Stored data
- - -
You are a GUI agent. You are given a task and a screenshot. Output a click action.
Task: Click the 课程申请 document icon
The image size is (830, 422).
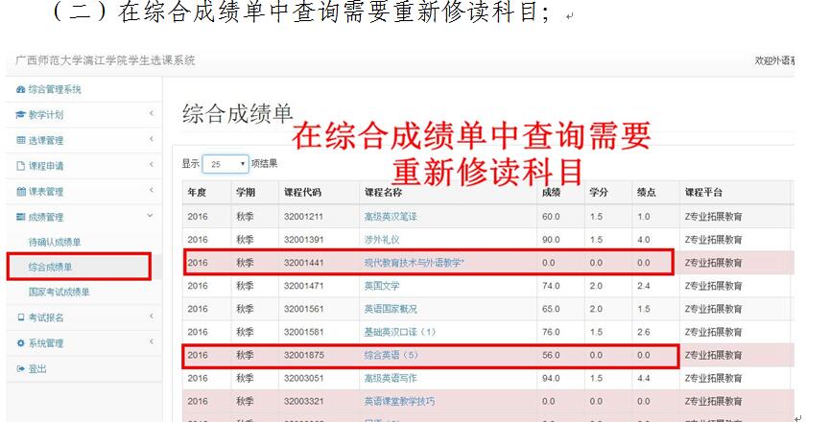pos(21,166)
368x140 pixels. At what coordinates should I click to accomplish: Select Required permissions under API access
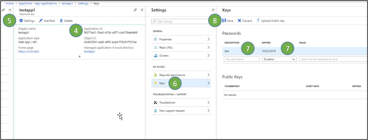pos(181,75)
- - -
> **WHAT YOU HAVE TO DO**
Please print each record above again exactly, but omit any pictures.

> **RESULT BELOW**
You are a GUI agent. You are given a task and a screenshot. Output a click action.
Task: Click the 课程申请 document icon
The image size is (830, 422).
pos(21,166)
368x140 pixels. At what coordinates should I click to accomplish: Select Required permissions under API access
pos(181,75)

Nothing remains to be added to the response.